By and by came hungry times, with little or nothing in the house to eat. "Look!" said the Great Red Fox, "yonder is Neighbor Sausage, and he has plenty."

"Yes, that is true," said the Grey Goose.

"And one's friend should help one when one is in need," said the Great Red Fox.

"Yes, that is true," said the Grey Goose.

So off went the Great Red Fox to Neighbor Sausage's house. Rap! tap! tap! he knocked at the door, and it was the Sausage himself who came.

"See," said the Fox, "there are hungry times over at our house."

[46] "I am sorry for that," said the Sausage; "but hungry times will come to the best of us."

"That is so," said the Great Red Fox, "but, all the same, you must help me through this crack. One would be in a bad pass without a friend to turn to."

"But see," said the Sausage, "all that I have is mine, and it is inside of me at that."

"Nevertheless, I must have some of it," said the Great Red Fox.

"But you can't have it," said the Sausage.

"But I must have it," said the Great Red Fox.

"But you can't have it," said the Sausage.

And so they talked and talked and talked, but the end came at last, for one cannot talk forever to an empty stomach.
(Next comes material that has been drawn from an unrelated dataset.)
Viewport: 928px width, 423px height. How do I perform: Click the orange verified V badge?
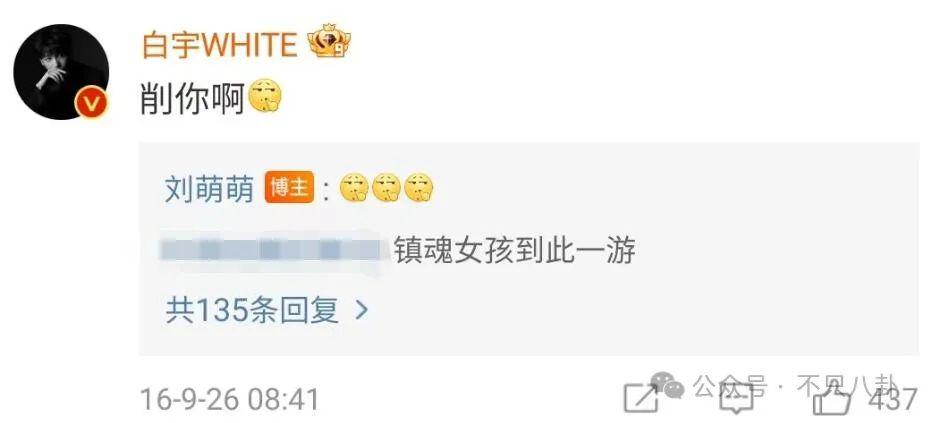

Snip! snap! and the Sausage was down the Great Red Fox's throat, and there was an end of it. And now the Fox had all that his friend had to give him, and so he went back home again.

[47] "Did Neighbor Sausage give you anything?" said the Grey Goose.
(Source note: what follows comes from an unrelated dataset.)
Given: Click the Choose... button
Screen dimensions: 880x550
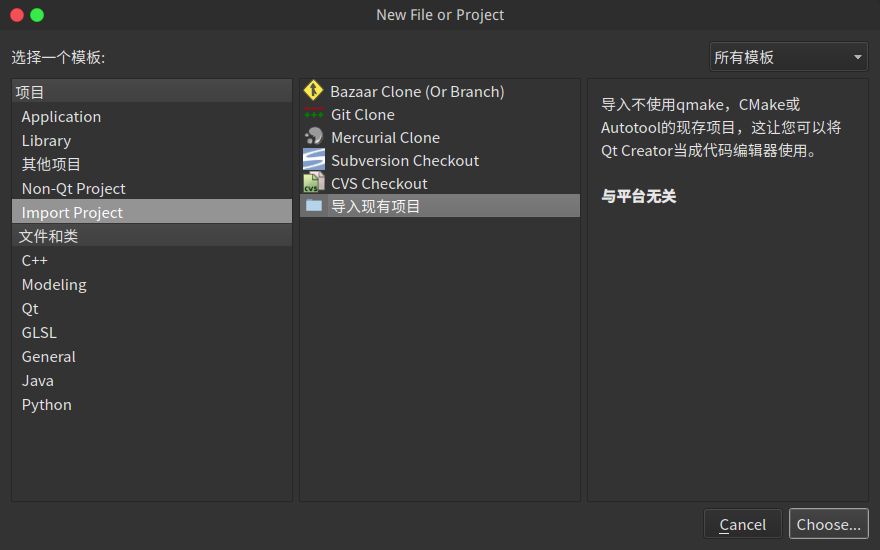Looking at the screenshot, I should 828,524.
"Oh, yes; he gave me all that he had with him," said the Great Red Fox; and that also was very true.

After that the world went around for a while as easily as a greased wheel. But one day the Great Red Fox said to the Grey Goose: "See now, my bones grow sore by lying on the hard stones."

"That is a great pity," said the Grey Goose; "and if the hard stones were only soft, I, for one, would be glad."

"Yes," said the Great Red Fox, "that is good; but soft talking makes them none the easier to lie upon. Could you not spare me a few of your feathers?"

"A few feathers indeed!" said the Grey Goose, "it was not for this that I left the ways of the world over yonder. If you must have feathers you must pluck them from your own back."

"Prut!" said the Great Red Fox, "how you speak! A wife should do all that she can to make the world soft for her husband."

[48] Then you should have heard the Grey Goose talk and talk. But it was no use; when times are hard with one, one's wife should help to feather the nest—that was what the Great Red Fox said.

Snip! snap! crunch! cranch! and off went the Grey Goose's head. After that the Fox ate her up, body and bones, and there was an end of her. Then he lay upon soft feathers and slept easily.

Now this is true that I tell you: when a great red fox and a grey goose marry, and hard times come, one must make it soft for the other—mostly it is the grey goose who does that.

Also I would have you listen to this: some folks say that it is not so, but I tell you that the ways of the world are the ways of the world, even in the deep forest.